▶ [DOCUMENT SEGMENT]:
[Start of Attachment]

Think about it.......

" To choose doubt as a philosophy of life is akin to choosing immobility as a means of transportation." - Yann Martel in 'Life of Pi'

Saturday, January 14, 2006

A Train Story

Bombay is synonymous with its local trains and you would hardly find an individual who has traveled in a local train but hasn’t got a story to tell. Each day the local train spews hundreds of stories of courage and humanity and of stupidity and indifference too. I too have many such stories and new ones keep replacing the old. This happened a few days ago.
I was traveling down the Western suburbs in a tightly packed train (as usual) waiting in the doorway for my stop to arrive. There was the usual commotion at a stop at the other doorway when I suddenly heard a child howling. Now, its not unusual to hear children howling out loud in trains particularly the ones like these where people call a space for keeping one foot straight as personal space, except, this howling distinctly sounded of deep pain. Like other co-travelers I managed to turn around (only seasoned travelers can maneuver this move) and saw a small clearing formed in the centre (in an already stuffed train!!) where a dirty urchin boy sat howling holding his foot.
A closer look (that means the space in between other bobbing heads) revealed that his little toe was stubbed badly and now blood flowed freely from the wound onto the floorboard. The intense pain was apparent in the way the urchin flayed his legs and hands and the howling sounded most painful. It tugged at our hearts, and people looked at each other wondering what to do. Someone asked how he got hurt, nobody knew of course, but some suggested that in the commotion his foot might have got caught under someone’s pointed heels (sic).

Then from somewhere the urchin’s mother (probably) came rushing through the crowd with another child in tow. She looked at the wound and tried to stop the bleeding with a dirty rag. Again Some voices from the crowd enquired if anybody’s got medicine, someone volunteered a clean handkerchief but the mother would have none. She first chastened the boy to be quiet and then proceeded to exit the train at the coming stop. The boy still continued to howl in immense pain and the blood still dripped freely on to the floor board. A few people suggested the railway first aid but the urchin mother refused, they were ticketless travelers and feared they would be harassed by the police instead.
As the next station neared the people standing nearby stepped ahead gingerly so as not to step into the blood on the floor. The others standing nearby ‘tched’, but made enough space to ensure they too do not step into the blood. At the next stop as the urchin and his mother got off and a new crowd came surging in. Someone said careful, look down, but who would. In the maddening crowd, as people clamored for whatever little space they could find, new feet with shoes, heeled and flats, polished and worn, all came barging in. The blood on the floorboard went undiscovered. Who is looking down?

[End of Attachment]

▶ [DATA EXTRACT]:
[Start of Attachment]

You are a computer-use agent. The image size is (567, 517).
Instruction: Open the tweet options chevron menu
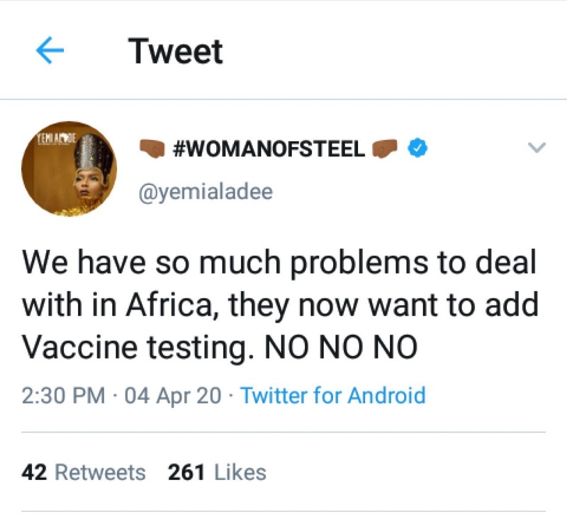pyautogui.click(x=537, y=147)
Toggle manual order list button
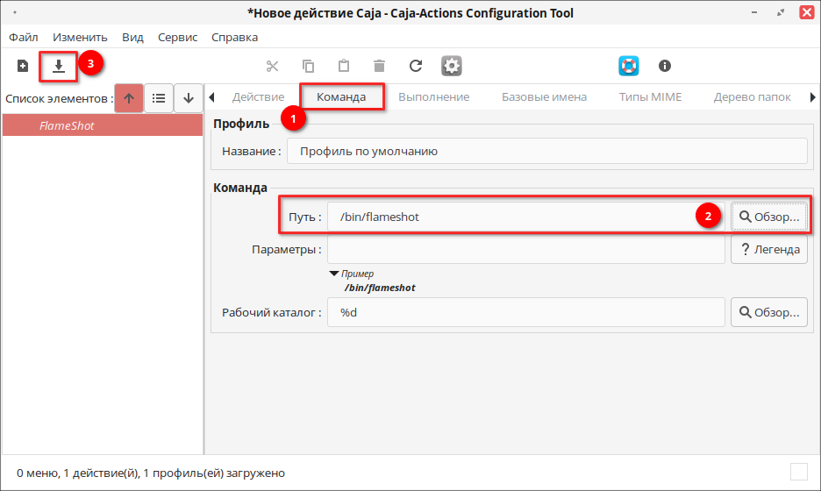Image resolution: width=821 pixels, height=491 pixels. (159, 98)
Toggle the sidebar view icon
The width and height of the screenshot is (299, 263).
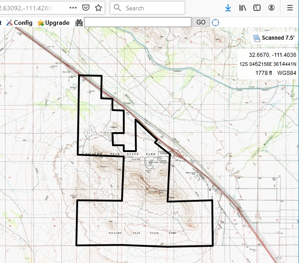click(257, 8)
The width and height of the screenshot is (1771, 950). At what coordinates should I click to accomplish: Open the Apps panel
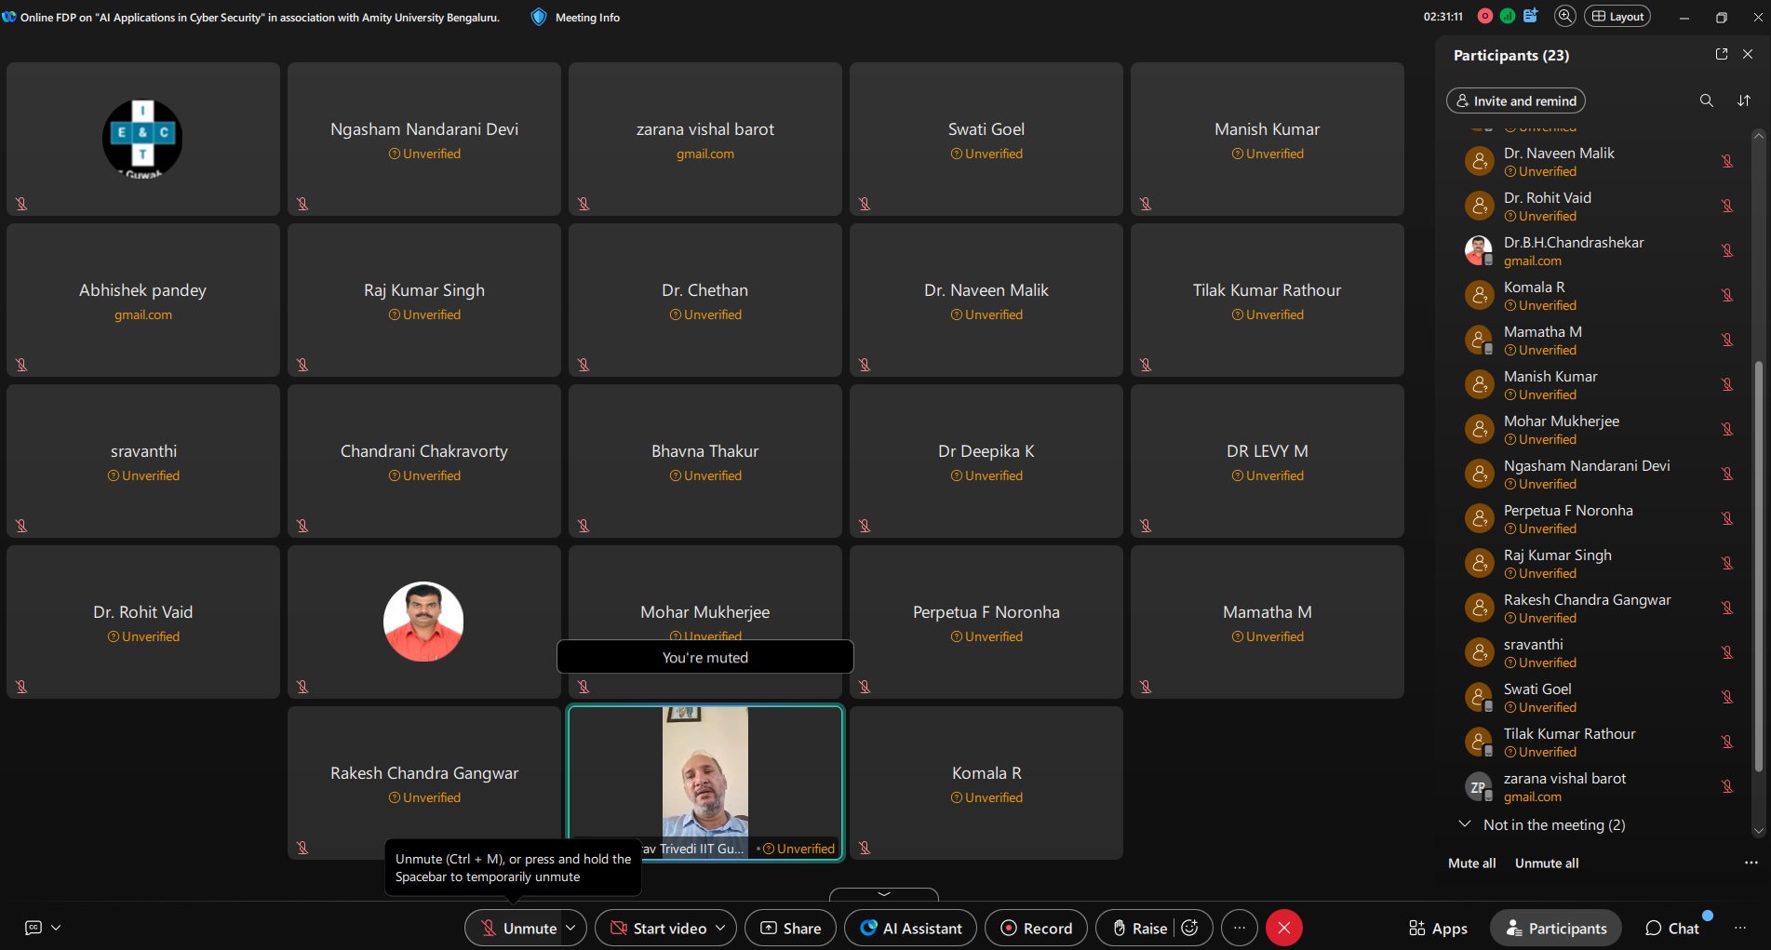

[End of Attachment]

▶ [TASKS TO COMPLETE]:
- 1) Answer these questions using the train story above:
(a) Which part of the city was the narrator traveling down?
(b) What did one person from the crowd offer the mother for the wound?
(c) Why did the mother refuse the railway first aid?
- 2) Translate this sentence from the train story into Spanish: "She looked at the wound and tried to stop the bleeding with a dirty rag."

▶ [ANSWER SECTION]:
- 1)
(a) The Western suburbs.
(b) A clean handkerchief.
(c) They were ticketless travelers and feared the police would harass them.

- 2) Ella miró la herida e intentó detener el sangrado con un trapo sucio.